Here’s a short guide to what’s happened thus far:
– The upcoming trial of former top-level city official Raymond Chan is set for Feb. 21. Chan led the powerful Department of Building Safety and prosecutors say he was part of Huizar’s corrupt enterprise.
– This week, Jose Huizar agreed to plead guilty to corruption in a plea agreement deal.
– Shen Zhen New World I, a company owned by fugitive developer Wei Huang, was found guilty on Nov. 10, 2022 of federal charges for bribing José Huizar with cash and gambling trips — in exchange for Huizar’s support to get approval for Huang’s proposed tallest skyscraper on the West Coast. It was never built.
– Last June 27, 2022, a jury found that developer billionaire Dae Yong “David” Lee in 2017 gave a $500,000 bribe to a middleman for then-Councilman Huizar to assure that Huizar would push back against a construction trade union group that opposed a 20-story tower Lee sought to build.
– In 2020, George Esparza, a special aide to Huizar, pleaded guilty to a racketeering conspiracy charge involving billionaire developer Wei Huang, who sought to build a 77-story skyscraper in Huizar’s district.
In other corruption cases facing the city:
– City Councilmember Mitchell Englander resigned his post and was later imprisoned in 2021, convicted of obstructing an FBI investigation into his acceptance of lavish gifts in Las Vegas from a businessman who sought favors from the longtime official. Records show he was released on Feb. 3, 2022.
– City Councilmember Mark Ridley-Thomas in 2021 was charged with bribery after allegedly securing his son a paid position and scholarship at USC in return for providing USC favorable votes on contracts with the county. At the time of the alleged crime, Ridley-Thomas held a seat on the Los Angeles County Board of Supervisors. His prosecution is not directly tied to City Hall. His trial for bribery is expected in 2023. Ridley-Thomas was suspended from the council and his salary was put on hold — but his paycheck has since been reinstated.
– Another City Hall corruption scandal focused on the L.A. Department of Water and Power and the City Attorney’s Office, following a 2019 FBI raid that targeted DWP and an internal scheme to rig DWP contracts and pay $2.2 million in kickbacks to private attorney Paul O. Paradis. The case involved a vast class action suit against DWP over a 2013 billing debacle in which overcharges were sent to thousands of Angelenos.

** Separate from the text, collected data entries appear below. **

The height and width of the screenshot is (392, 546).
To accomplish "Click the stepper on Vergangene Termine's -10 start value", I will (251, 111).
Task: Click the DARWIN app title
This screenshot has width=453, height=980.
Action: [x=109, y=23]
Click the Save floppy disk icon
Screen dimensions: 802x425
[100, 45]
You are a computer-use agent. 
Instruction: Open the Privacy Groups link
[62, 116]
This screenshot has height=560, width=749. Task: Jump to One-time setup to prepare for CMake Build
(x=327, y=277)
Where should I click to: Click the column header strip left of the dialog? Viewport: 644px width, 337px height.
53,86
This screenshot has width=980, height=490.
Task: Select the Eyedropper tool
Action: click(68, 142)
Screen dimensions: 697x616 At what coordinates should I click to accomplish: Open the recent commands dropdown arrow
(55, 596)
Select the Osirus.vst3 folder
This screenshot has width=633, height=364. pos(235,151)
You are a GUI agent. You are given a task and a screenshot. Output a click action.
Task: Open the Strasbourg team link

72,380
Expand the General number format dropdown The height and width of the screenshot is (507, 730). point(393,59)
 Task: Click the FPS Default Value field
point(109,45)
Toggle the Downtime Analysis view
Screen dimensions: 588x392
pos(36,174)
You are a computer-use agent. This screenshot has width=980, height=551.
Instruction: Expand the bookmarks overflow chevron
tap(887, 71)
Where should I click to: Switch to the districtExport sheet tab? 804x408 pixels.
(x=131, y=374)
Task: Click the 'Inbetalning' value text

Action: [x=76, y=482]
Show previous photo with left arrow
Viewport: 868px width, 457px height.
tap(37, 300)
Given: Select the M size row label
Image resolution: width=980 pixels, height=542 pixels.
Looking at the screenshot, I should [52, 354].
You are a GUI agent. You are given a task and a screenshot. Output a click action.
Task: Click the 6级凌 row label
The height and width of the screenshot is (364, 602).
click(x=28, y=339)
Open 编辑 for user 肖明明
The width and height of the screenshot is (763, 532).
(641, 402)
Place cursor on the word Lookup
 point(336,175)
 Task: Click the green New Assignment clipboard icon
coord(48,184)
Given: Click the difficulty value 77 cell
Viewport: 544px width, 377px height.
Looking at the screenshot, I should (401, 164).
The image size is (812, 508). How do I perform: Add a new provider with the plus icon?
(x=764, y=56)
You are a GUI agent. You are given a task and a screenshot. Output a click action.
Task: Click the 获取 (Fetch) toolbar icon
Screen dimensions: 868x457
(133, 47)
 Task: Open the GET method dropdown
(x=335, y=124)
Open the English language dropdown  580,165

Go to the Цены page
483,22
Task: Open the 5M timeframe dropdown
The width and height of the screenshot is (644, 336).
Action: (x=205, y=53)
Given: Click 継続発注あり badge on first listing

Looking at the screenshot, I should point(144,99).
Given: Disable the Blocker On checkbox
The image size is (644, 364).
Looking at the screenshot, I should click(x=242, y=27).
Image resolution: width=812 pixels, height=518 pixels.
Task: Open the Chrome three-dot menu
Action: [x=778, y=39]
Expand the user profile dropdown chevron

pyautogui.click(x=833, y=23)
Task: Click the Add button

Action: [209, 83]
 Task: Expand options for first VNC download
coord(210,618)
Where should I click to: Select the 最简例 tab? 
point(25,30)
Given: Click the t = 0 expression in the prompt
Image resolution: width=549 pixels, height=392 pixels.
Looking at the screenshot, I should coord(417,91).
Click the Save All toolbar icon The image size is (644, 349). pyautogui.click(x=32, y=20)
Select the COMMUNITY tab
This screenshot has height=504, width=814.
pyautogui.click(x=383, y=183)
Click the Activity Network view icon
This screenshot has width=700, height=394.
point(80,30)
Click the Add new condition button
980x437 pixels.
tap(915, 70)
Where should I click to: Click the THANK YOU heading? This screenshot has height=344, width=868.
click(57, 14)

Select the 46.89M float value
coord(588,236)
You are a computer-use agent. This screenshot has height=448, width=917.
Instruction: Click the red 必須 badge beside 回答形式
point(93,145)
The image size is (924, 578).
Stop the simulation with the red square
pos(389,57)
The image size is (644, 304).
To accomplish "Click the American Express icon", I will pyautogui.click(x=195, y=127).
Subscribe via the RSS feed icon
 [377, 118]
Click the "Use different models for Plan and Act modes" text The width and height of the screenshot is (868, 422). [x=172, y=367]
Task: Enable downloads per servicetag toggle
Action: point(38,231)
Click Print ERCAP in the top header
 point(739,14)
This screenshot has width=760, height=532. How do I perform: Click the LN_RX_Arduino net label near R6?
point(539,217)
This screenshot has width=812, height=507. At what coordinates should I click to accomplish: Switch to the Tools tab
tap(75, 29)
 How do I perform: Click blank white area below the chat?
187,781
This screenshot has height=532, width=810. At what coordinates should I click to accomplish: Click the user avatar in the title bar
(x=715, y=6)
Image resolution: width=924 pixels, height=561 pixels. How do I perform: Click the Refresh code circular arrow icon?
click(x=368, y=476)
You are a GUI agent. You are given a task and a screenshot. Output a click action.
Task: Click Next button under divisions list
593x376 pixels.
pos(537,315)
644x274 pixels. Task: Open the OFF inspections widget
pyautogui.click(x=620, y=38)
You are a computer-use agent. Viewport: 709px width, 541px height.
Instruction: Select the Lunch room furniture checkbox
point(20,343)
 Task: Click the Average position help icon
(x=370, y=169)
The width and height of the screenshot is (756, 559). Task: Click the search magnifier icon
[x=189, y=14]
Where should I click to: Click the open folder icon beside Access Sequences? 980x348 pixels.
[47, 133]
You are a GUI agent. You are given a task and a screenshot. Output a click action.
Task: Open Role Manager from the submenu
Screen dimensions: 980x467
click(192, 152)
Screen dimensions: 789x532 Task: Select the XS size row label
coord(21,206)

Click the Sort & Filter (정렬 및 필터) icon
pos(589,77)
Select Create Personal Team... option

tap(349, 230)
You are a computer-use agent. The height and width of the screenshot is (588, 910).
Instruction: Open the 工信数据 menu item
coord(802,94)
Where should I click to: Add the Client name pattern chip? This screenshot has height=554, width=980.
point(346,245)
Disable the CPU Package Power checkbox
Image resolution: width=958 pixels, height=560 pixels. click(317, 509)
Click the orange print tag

L.A. is no stranger to such scandals. Other former high-ranking City Hall officials and advisors, developers, lobbyists and others have pleaded guilty, or been found guilty of bribery, fraud, obstruction and other crimes.
Such prosecutions made history at City Hall, where the most memorable corruption case discussed among city officials dated to 1969 when L.A. City Councilmember Thomas D. Shepard was conviction for corruption after the San Fernando Valley-based city council member went to jail for bribery. The Shepard scandal led to broad reforms to the city’s zoning and land use rules.
Though not linked to such corruption cases, City Hall was humbled by a new high-profile scandal late last year — one that reshaped the City Council and continues to send aftershocks through the city.
In a leaked secret taping of a discussion between former council president Nury Martinez, Councilman Kevin de Leon, fonmer Councilman Gil Cedillo, and powerful Los Angeles County Federation of Labor President Ron Herrera, used disturbing racist slurs to criticize City Councilman Mike Bonin’s toddler son, who is Black.
Amid waves of outrage, Martinez resigned from her powerful council president position, as well as her District 6 seat on the council. Herrera also resigned his post.
Officials, activists and residents alike demanded the resignations of Cedillo and de Leon. Cedillo left office after earlier losing his bid for re-election. De Leon is still in office after weeks of protests calling for his departure.